En un oleo de Tiziano se ve a Sísifo condenado a cargar una piedra cuesta arriba por una ladera inclinada, una y otra vez, pues la piedra rueda cuesta abajo antes de alcanzar la cima, repitiendo el ciclo
Lo que ocurre con los montes gallegos me recuerda a esa imagen: remontando con las lluvias de invierno, con el sol de primavera, para volver a arder. Inexorablemente. Verano tras verano.
Primero es el color apagado del sol, ensombrecido por el humo grisáceo que, sutilmente, se va adueñando del aire. Le sigue el olor a naturaleza ardiendo. Y las “muxicas” flotando a merced del viento, restos carbonizados que convierten en realidad lo que, tantas veces, algunas y algunos hemos vivido: el monte, nuestro monte, se quema.
Y aquí acaba la tristeza casi poética y comienzan otros sentimientos y sensaciones mucho más primarios, los que tienen que ver con el instinto de supervivencia y de protección.

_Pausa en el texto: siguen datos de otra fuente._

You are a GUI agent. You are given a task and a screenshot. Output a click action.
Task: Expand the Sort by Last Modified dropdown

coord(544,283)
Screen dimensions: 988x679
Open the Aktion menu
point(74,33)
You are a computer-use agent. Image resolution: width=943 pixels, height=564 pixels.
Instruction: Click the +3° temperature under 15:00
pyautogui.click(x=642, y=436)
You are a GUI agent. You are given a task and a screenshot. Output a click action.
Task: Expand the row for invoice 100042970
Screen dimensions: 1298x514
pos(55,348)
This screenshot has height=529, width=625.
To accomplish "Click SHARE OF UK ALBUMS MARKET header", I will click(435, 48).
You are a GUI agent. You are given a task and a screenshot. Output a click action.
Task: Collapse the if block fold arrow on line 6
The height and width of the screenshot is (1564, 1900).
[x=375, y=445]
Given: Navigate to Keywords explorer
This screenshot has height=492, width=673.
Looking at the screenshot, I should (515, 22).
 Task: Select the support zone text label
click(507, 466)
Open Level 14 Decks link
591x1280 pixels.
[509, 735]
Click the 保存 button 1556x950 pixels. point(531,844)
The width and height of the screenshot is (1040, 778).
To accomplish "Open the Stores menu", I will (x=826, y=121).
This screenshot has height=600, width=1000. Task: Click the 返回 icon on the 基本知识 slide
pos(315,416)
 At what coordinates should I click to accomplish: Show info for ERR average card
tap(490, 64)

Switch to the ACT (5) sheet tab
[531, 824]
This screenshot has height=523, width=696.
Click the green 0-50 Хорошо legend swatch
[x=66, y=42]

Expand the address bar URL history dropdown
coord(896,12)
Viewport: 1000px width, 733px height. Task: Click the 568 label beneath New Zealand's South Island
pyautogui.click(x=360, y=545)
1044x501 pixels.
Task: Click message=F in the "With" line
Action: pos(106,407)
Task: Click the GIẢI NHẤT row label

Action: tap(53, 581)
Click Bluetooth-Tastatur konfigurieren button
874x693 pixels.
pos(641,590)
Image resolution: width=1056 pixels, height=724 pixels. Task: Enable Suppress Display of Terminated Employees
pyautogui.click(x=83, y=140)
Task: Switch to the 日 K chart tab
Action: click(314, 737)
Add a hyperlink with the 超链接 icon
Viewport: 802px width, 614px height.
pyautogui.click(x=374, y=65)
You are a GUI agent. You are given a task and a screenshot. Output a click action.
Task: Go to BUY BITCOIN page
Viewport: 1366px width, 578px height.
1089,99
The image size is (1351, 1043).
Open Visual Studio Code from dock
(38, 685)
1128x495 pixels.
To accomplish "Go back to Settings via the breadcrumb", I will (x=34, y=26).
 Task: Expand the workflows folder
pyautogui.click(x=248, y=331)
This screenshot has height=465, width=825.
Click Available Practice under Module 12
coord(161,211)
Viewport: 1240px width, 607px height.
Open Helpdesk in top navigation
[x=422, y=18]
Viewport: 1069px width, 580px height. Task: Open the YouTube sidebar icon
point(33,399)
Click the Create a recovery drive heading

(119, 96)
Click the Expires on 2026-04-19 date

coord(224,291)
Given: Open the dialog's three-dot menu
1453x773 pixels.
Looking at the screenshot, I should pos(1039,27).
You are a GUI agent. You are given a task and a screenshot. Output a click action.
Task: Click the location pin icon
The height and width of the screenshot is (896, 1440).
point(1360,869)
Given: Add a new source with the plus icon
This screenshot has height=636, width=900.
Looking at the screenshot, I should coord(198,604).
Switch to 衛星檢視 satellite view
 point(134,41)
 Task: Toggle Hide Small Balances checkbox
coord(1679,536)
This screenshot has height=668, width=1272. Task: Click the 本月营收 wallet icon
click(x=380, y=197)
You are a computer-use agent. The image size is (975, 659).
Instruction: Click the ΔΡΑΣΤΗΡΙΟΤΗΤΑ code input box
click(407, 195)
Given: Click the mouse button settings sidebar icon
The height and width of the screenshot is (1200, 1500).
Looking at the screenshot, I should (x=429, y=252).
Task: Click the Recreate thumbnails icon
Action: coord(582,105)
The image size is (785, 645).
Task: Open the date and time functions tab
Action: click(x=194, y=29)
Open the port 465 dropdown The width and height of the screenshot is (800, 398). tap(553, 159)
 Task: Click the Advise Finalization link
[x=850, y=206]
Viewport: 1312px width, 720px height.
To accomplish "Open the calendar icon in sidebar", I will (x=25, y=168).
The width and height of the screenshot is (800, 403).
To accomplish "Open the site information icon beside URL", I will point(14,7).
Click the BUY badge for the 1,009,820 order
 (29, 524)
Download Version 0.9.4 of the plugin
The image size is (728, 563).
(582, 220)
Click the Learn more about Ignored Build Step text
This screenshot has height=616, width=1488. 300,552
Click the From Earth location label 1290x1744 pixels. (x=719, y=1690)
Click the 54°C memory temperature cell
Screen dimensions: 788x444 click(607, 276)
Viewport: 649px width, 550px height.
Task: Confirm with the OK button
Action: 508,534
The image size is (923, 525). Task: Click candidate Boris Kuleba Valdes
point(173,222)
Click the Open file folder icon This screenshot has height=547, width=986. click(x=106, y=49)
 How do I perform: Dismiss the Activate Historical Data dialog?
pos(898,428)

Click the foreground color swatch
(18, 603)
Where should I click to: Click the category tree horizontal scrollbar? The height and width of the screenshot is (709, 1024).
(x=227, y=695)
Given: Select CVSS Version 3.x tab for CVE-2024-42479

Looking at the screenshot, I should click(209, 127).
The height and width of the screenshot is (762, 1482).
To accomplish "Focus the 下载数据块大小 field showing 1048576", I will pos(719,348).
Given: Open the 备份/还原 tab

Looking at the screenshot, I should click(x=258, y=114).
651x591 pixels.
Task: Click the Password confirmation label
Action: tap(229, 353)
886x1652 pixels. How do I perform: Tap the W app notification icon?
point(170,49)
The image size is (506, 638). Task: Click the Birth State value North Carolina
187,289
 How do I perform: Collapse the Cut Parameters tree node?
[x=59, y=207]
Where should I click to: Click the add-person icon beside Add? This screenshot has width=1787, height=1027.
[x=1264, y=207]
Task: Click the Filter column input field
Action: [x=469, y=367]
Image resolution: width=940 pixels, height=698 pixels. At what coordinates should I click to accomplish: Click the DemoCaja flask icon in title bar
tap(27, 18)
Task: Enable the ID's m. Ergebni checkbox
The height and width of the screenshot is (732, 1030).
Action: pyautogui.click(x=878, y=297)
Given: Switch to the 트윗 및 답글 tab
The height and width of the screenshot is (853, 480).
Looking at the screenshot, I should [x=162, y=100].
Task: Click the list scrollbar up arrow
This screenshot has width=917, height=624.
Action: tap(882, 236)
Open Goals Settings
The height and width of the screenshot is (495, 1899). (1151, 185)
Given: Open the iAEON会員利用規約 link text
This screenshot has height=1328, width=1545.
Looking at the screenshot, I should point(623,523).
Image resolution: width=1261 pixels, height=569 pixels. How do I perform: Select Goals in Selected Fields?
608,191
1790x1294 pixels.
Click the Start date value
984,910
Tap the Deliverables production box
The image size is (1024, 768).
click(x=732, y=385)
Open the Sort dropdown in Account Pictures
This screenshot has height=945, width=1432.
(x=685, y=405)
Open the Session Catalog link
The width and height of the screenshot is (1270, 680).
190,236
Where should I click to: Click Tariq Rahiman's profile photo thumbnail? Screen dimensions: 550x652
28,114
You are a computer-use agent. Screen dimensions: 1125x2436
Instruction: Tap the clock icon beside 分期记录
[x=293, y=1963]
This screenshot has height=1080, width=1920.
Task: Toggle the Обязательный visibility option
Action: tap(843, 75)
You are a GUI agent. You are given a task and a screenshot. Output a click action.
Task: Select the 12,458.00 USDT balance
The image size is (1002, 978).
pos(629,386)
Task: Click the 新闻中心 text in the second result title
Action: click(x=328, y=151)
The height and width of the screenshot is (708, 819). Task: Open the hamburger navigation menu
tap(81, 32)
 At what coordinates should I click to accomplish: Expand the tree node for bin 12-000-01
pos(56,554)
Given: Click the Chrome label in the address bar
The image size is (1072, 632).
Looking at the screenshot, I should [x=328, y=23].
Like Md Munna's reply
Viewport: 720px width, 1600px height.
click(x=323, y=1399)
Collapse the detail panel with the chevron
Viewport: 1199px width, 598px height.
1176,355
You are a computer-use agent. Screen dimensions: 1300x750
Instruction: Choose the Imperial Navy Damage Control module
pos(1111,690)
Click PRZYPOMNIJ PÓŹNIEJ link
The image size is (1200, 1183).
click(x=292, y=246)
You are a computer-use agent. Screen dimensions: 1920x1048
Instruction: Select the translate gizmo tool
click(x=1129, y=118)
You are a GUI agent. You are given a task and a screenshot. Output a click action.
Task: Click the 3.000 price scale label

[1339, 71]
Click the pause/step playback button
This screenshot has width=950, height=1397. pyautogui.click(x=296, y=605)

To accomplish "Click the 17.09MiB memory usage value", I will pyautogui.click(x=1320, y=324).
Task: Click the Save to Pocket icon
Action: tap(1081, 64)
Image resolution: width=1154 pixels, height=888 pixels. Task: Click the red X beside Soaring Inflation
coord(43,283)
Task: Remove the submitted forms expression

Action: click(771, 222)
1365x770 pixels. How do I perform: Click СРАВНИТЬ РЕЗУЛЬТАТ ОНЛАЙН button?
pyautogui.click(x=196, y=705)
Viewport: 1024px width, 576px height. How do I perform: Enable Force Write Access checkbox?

Los gritos aterrorizados pidiendo ayuda porque el fuego llega a la puerta de las casas, ahogados por el ruido ensordecedor que provoca el crepitar de los árboles arrasados. Y el ritual de la solidaridad vecinal, a la espera de los medios públicos de los que se dispone para acabar con esta lacra, medios absolutamente insuficientes, como se ha demostrado año tras año. Las cadenas de vecinos cargados con cubos de agua, las mangueras que aparecen de todas partes, y el método tradicional de intentar sofocar el fuego a golpes con ramas, golpes que ayudan a descargar, la mayoría de la veces, la rabia mientras se mira al cielo esperando a ese helicóptero que descargará agua, evaporada muchas veces antes del llegar al suelo por las tremendas temperaturas que alcanzan esos eucaliptos plantados por la ambición humana y que arden a una velocidad atroz.
Después, solo queda impotencia. La desolación carbonizada que ha convertido en negro humeante aquello que hace unas horas presumía, orgulloso, de todos los tonos del verde. Una vez más. Un verano más. Como tantos otros.
Analizar las causas es adentrarse en un intrincado conjunto de despropósitos difíciles de frenar, como un mal endémico que se acepta con resignación.
La plantación desmedida de eucaliptos,( ya suponen casi 400.000 hectáreas en la autonomía,) que se duplicaron en los últimos quince años, y que, paralelo al asentamiento de las fábricas de celulosa, han influido en el incremento de su demanda. Ante las protestas incesantes de los grupos ecologistas, conocedores de la degradación del suelo o el excesivo consumo de agua que lleva aparejada esta especie.
La excesiva parcelación de la tierra, que convierte a personas en herederos de trozos de monte de difícil acceso o del que desconocen su ubicación, llenándose de flora autóctona que, en verano, con las elevadas temperaturas diurnas, se seca y arde con facilidad.
La distribución de las viviendas en la Galicia rural, donde, entre los núcleos urbanos, hay multitud de casas, algunas habitadas en contadas ocasiones, que han crecido en terrenos pegados a los bosques. Y son la avanzadilla con la que el fuego se encuentra en su camino arrasador.
La mano del hombre. Por despiste o dejadez. Pero también de forma consciente, viejas rencillas por lindes, o árboles que molestan, o terrenos con los que se quiere especular de alguna forma. O simple deseo de herir.
Y las administraciones. La local, la provincial, la autonómica. Las cunetas de las carreteras llenas de maleza seca, los caminos forestales sin cuidar, los cortafuegos que han dejado de serlo ante una naturaleza que encuentra su camino para nacer, crecer y morir.
La realidad es que, año tras año, como la piedra de Sisifo, Galicia vuelve a arder.
Y verano tras verano, los que amamos el monte gallego, volveremos a soltar lágrimas que tendrán el color de los castaños carbonizados.